> [RECORDS PROVIDED]
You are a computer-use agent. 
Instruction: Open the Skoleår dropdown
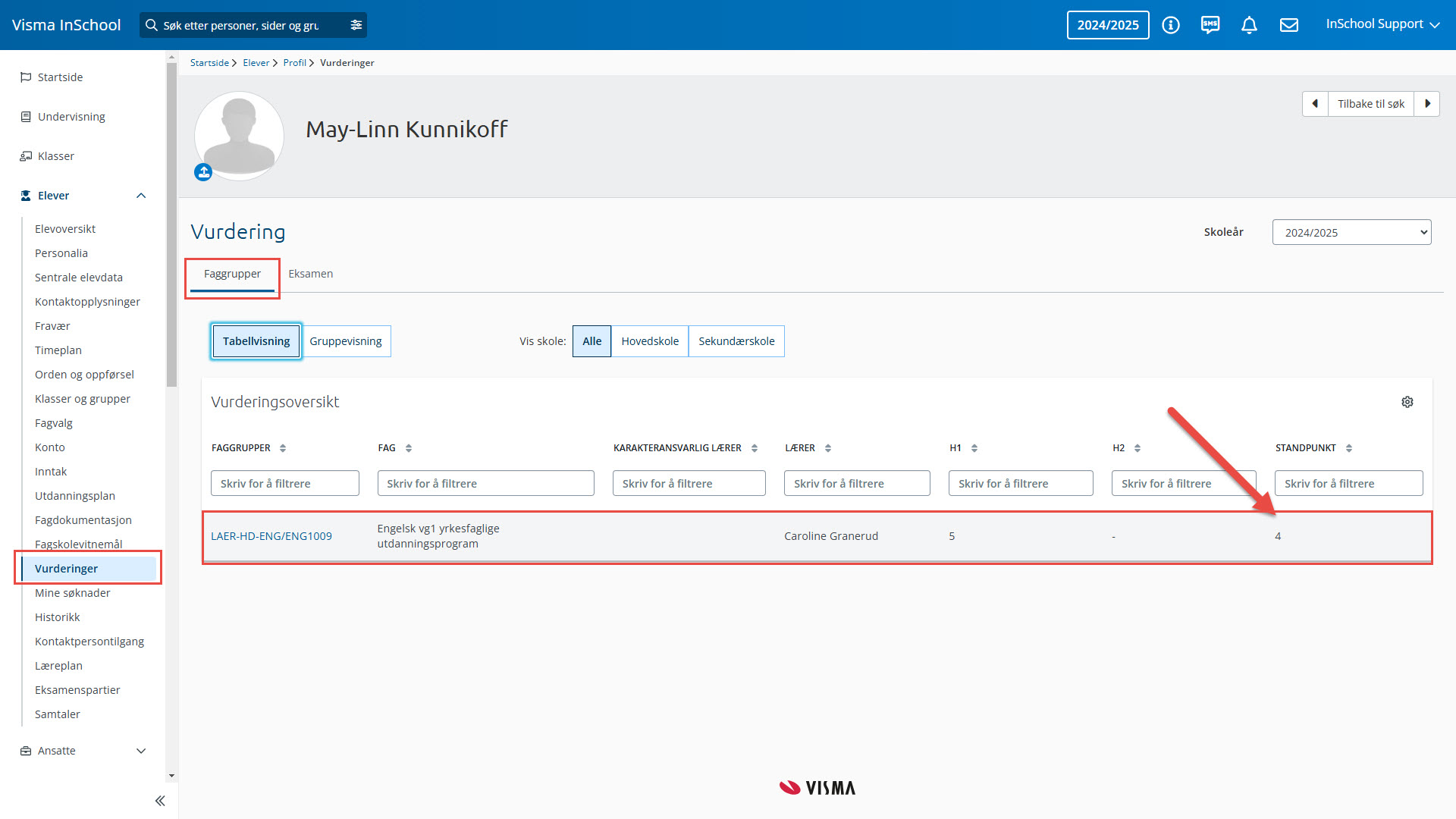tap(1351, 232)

==

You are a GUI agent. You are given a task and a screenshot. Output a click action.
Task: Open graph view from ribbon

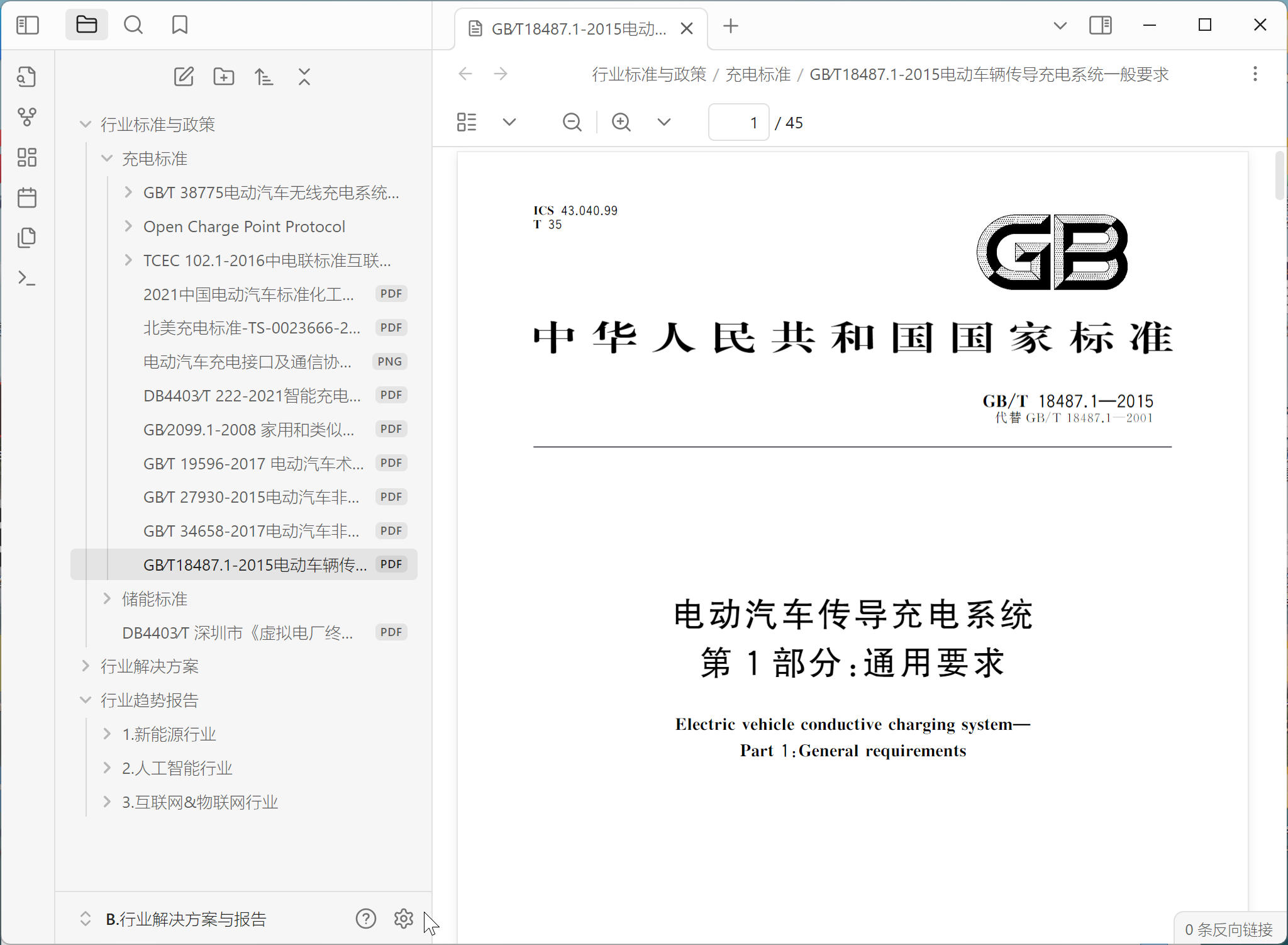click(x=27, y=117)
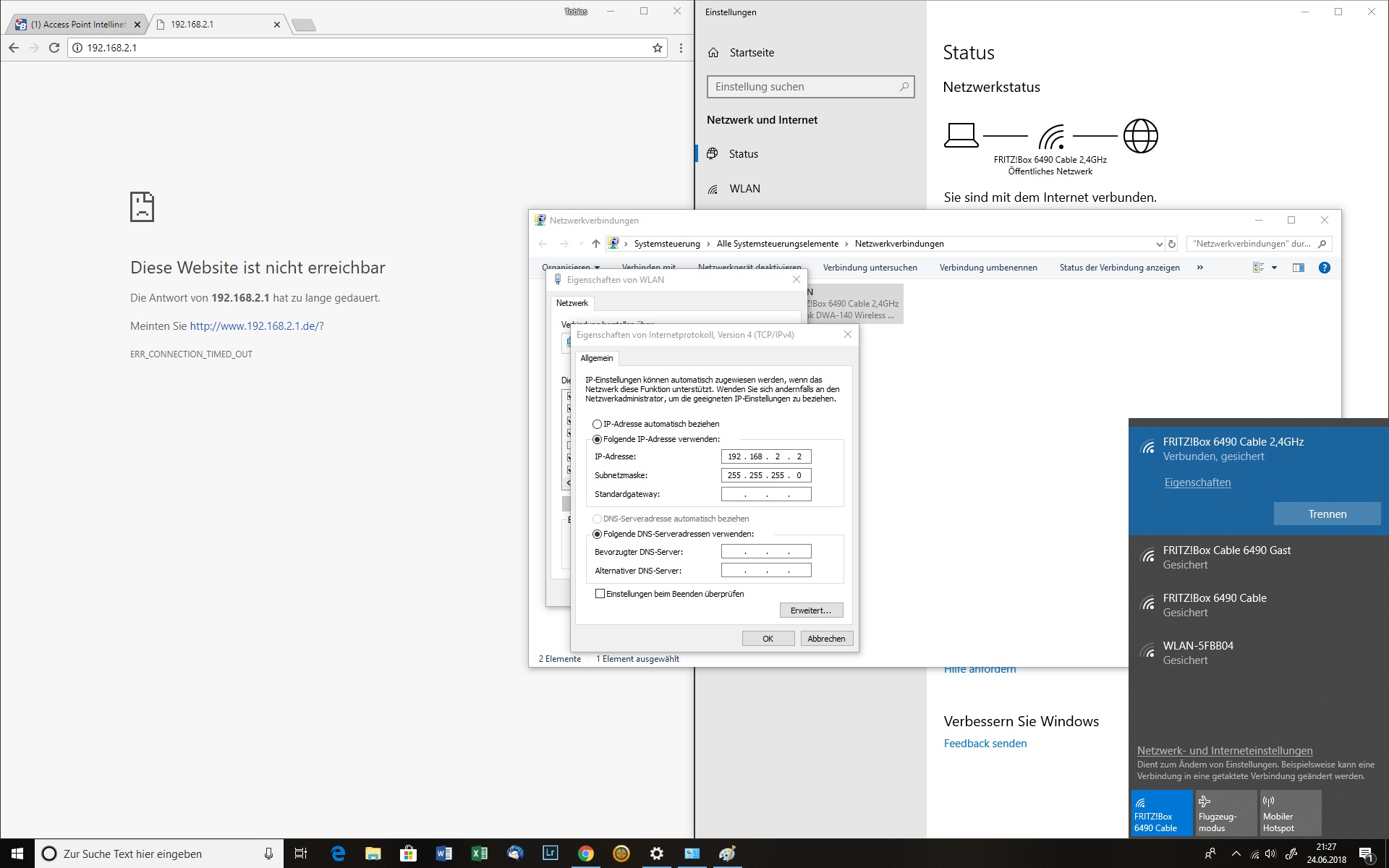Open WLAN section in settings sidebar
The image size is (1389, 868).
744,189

> [TASK DESCRIPTION]
Copy each line of the records above that carries the word "agent".

> [EXERCISE RESPONSE]
You are a computer-use agent. 
You are a GUI agent. You are given a task and a screenshot. Output a click action.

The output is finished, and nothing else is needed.